Cox Regression Analyses
In univariate analyses, factors affecting OS were age (p=0.004), cytogenetics (p<0.001), ECOG PS (p<0.001), ENR (p<0.001), and EPR (p<0.001) of the patients, as shown in Table 2. Cox regression analysis revealed the parameters predicting OS as cytogenetics (p<0.001), ECOG PS (p<0.001), and EPR (p=0.02) of the patients.
Table 2
Univariate and multivariate analyses of overall survival (OS) and disease-free survival (DFS).

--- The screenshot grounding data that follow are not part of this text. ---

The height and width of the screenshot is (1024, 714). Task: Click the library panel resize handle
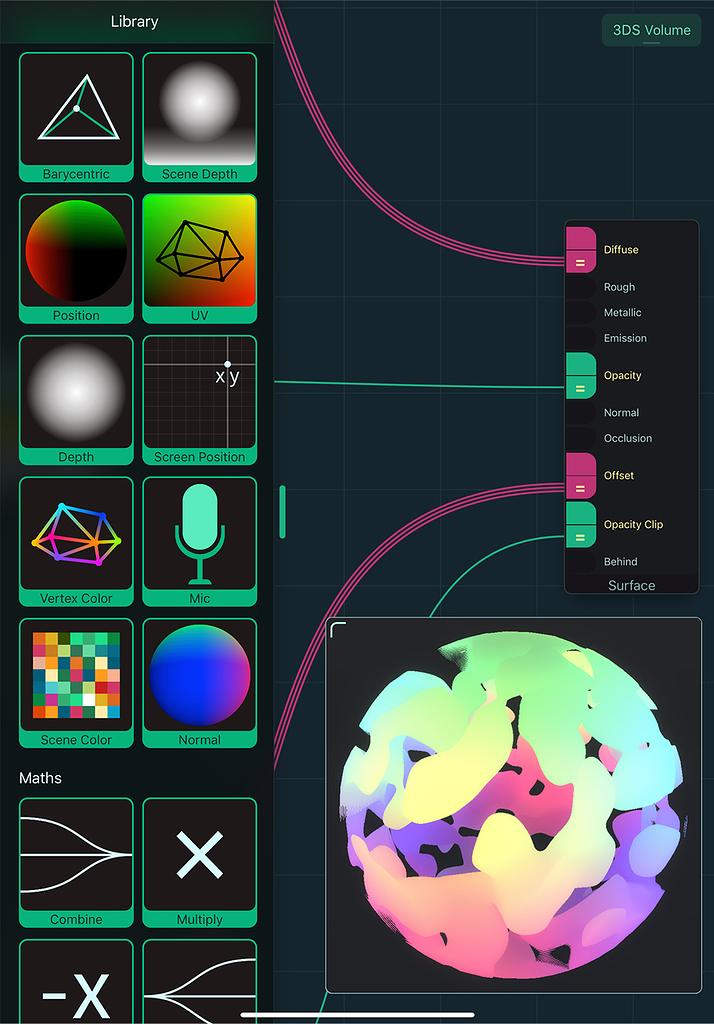click(x=282, y=511)
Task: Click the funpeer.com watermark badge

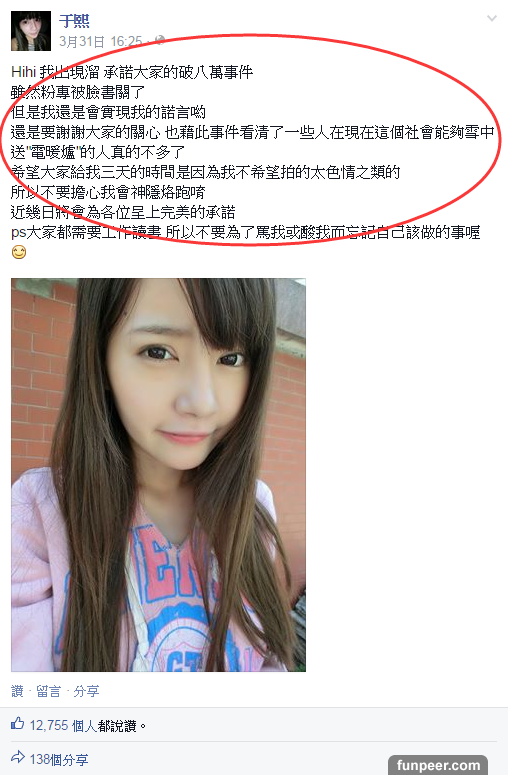Action: pyautogui.click(x=438, y=765)
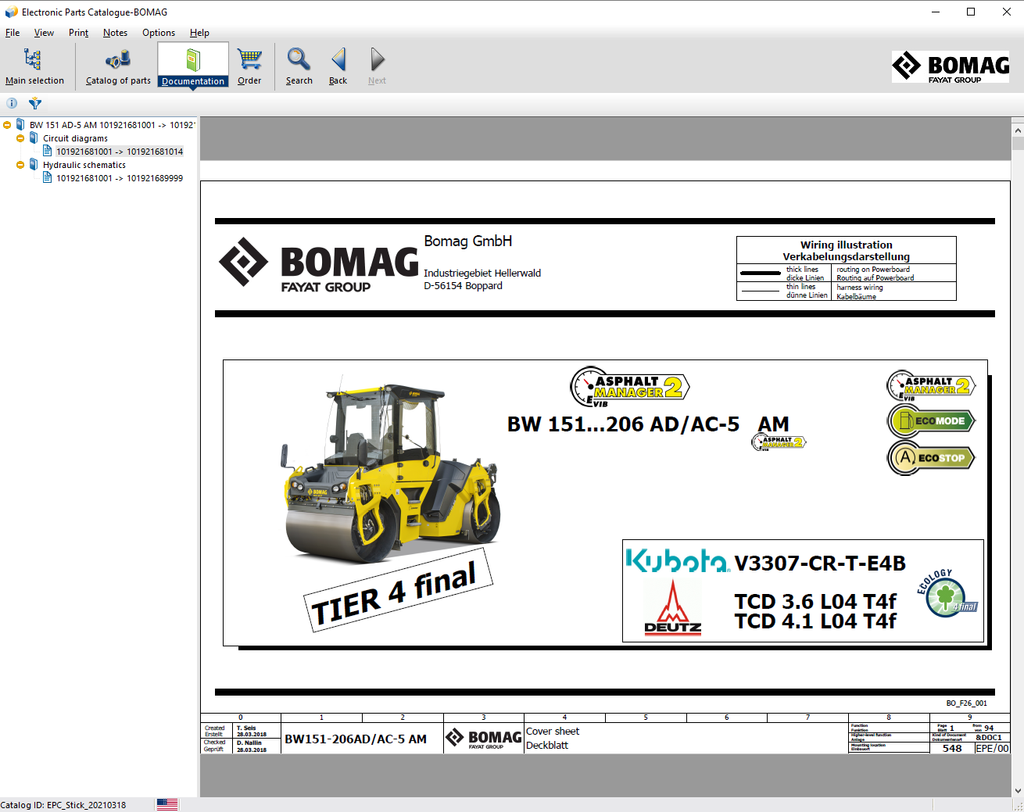Select the Documentation toolbar icon
This screenshot has width=1024, height=812.
(x=193, y=66)
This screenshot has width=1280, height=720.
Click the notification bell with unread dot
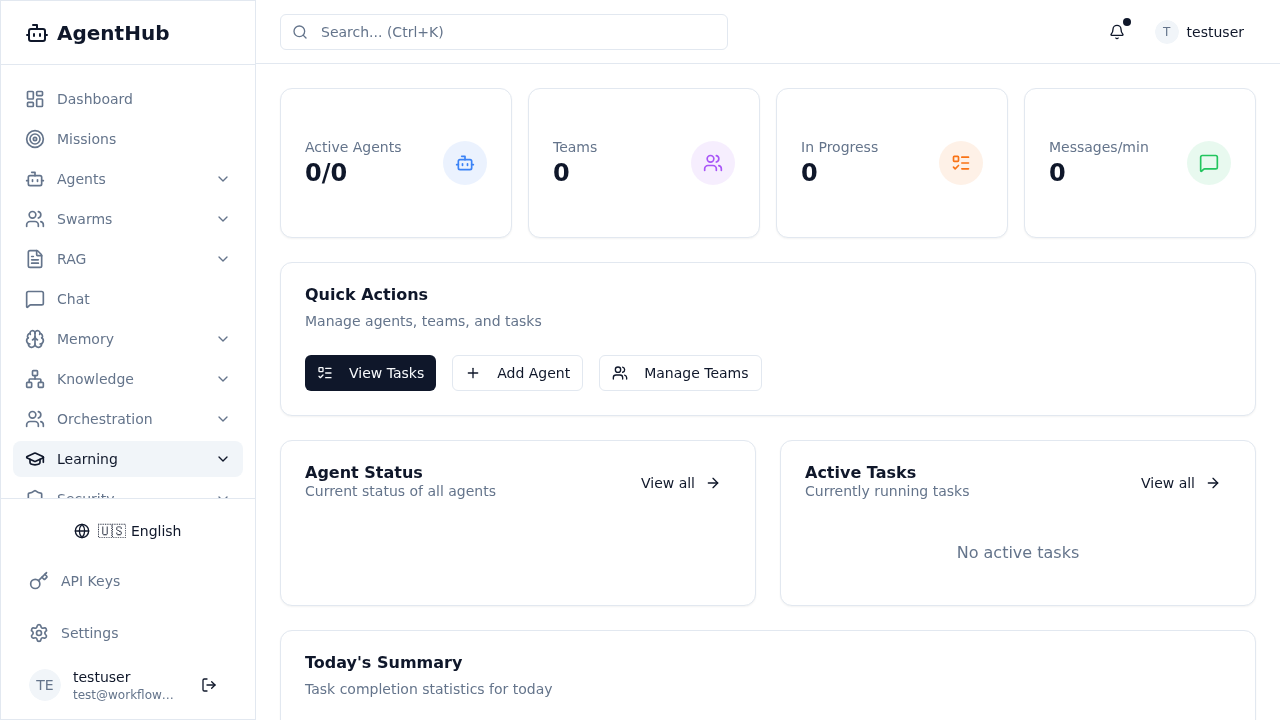(1117, 32)
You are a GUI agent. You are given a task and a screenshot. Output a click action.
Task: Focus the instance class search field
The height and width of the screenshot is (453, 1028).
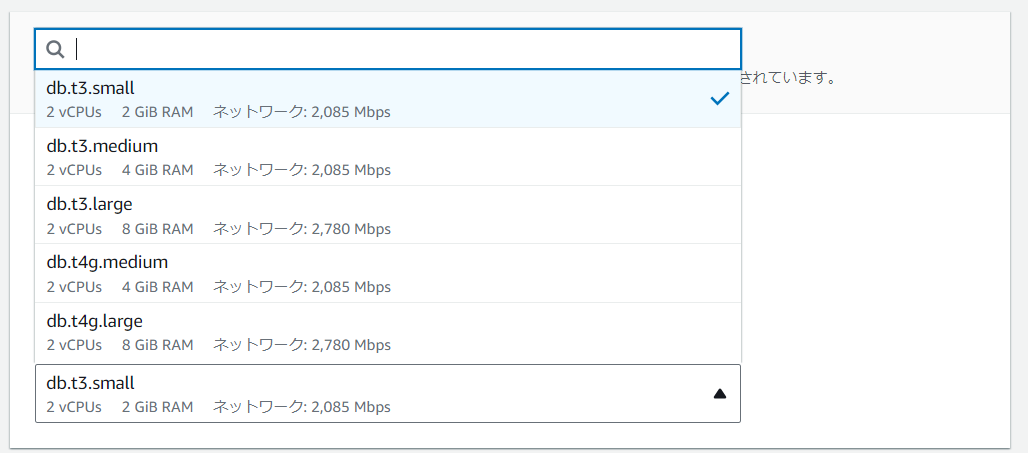388,49
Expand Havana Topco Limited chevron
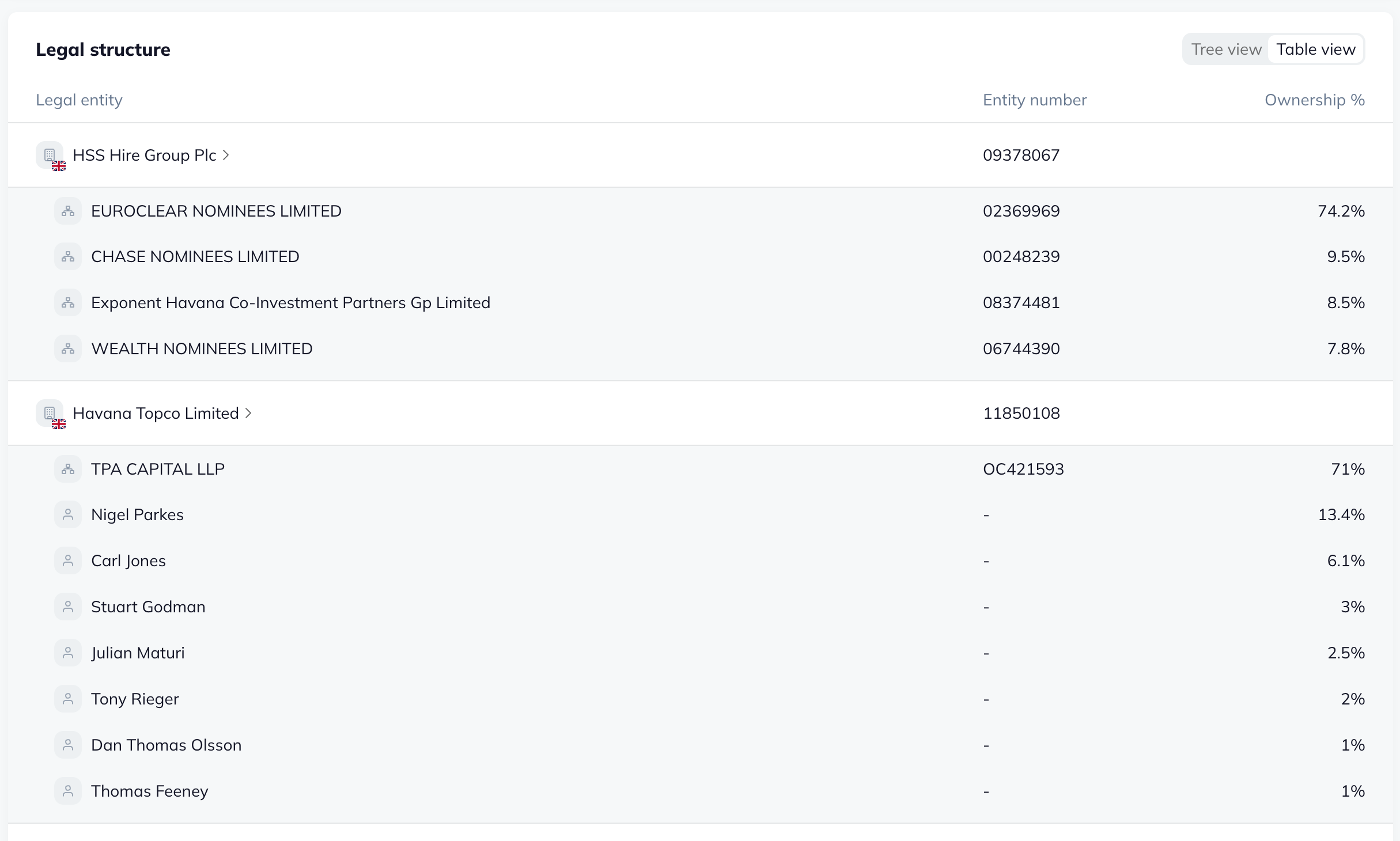The image size is (1400, 841). point(248,413)
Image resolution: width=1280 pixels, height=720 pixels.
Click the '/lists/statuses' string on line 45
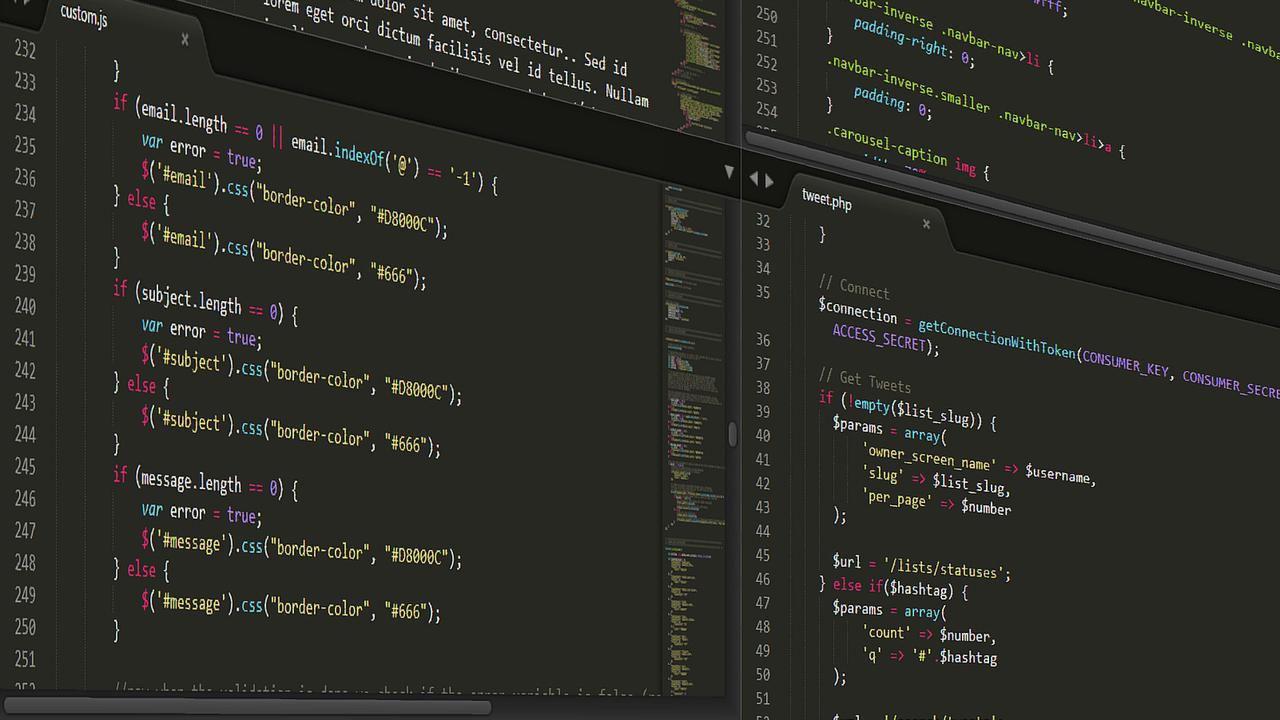[x=946, y=571]
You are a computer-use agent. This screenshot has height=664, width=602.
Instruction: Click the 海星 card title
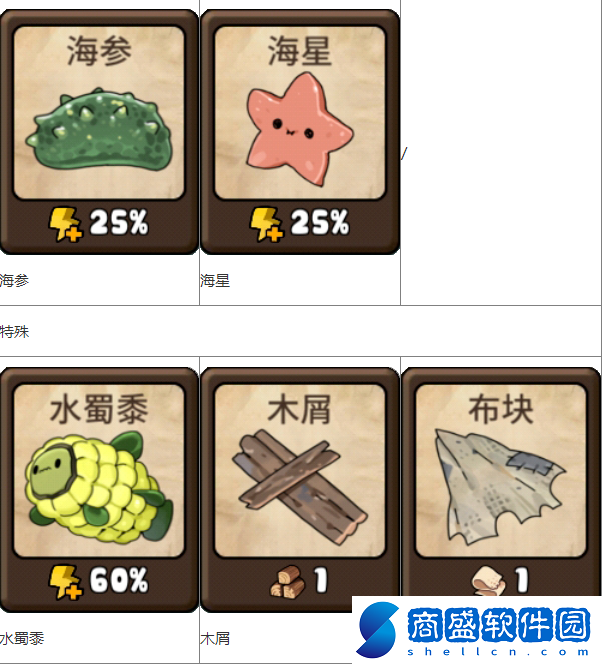[x=300, y=51]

In univariate analyses, factors affecting DFS were age (p=0.006), sex (p=0.06), cytogenetics (p<0.001), ECOG PS (p<0.001), ENR (p=0.009), and EPR (p=0.001) of the patients. Cox regression analysis revealed the parameters predicting DFS as sex (p=0.002), cytogenetics (p<0.001), ECOG PS (p<0.001), and EPR (p=0.01) of the patients.
Discussion
After induction chemotherapy, the duration of neutropenia and thrombocytopenia carries a risk of complications in AMLpatients. Some patients die from infections during the neutropenic period. Intracranial hemorrhage may be seen because of thrombocytopenia as a serious life-threatening complication. In this study, EPR was one of the significant independent parameters in multivariate analysis that included classical prognostic risk factors for OS and DFS. Since hematopoietic growth factors were used for neutrophil recovery in some patients, ENR may not have significantly resulted in long OS and DFS in multivariate analysis. Bone marrow reserve may be considered to be better in patients who had EPR and ENR. Patients with LPR and LNR may be considered more at-risk and donor screening may be initiated at an early stage for allogeneic hematopoietic stem cell transplantation (allo-HSCT).AML prognosis is related to bone marrow recovery, cellular kinetics [5], and blast clearance after induction chemotherapy [11,12]. Some studies reported that an early response to induction chemotherapy was a strong and independent prognostic factor for survival in patients with de novo and relapsed AML [13,14,15]. Yamazaki et al. [16] showed that the regeneration of hematopoiesis after induction chemotherapy, and especially the recovery of platelets, is an important positive predictor for DFS in patients with AML. On the other hand, a previous study evaluated the survival outcomes of patients who underwent allo-HSCT with incomplete remission (CRi, bone marrow CR with absolute neutrophil count of <1,000/mm3 and/or platelet count of <100,000/mm3) and complete remission (CR, bone marrow CR with absolute neutrophil count of ≥1,000/mm3 and platelet count of ≥100,000/mm3). The study showed equivalent posttransplant outcomes between patients who were in CR and in CRi before allo-HSCT. Therefore, allo-HSCT can eliminate the negative effect of pretransplant blood count levels [17]. The major cause of NRM was infection; therefore, allo-HSCT might be considered in the nadir period for AMLpatients. However, it will be difficult to find a donor in such a short period and prepare the patient for allo-HSCT.
Conclusion
Early bone marrow recovery may indicate a better healthy hematopoiesis and marrow capacity associated with longer OS and DFS. As PRT and NRT are very easy to detect, they can be used as prognostic indicators in countries with limited laboratory facilities. Our results support the impression that an accelerated platelet and neutrophil recovery following chemotherapy could be accepted as a promising sign of good prognosis and thus good future response to therapy in AML. The results of this study are important for prediction of the prognosis of newly diagnosed AMLpatients.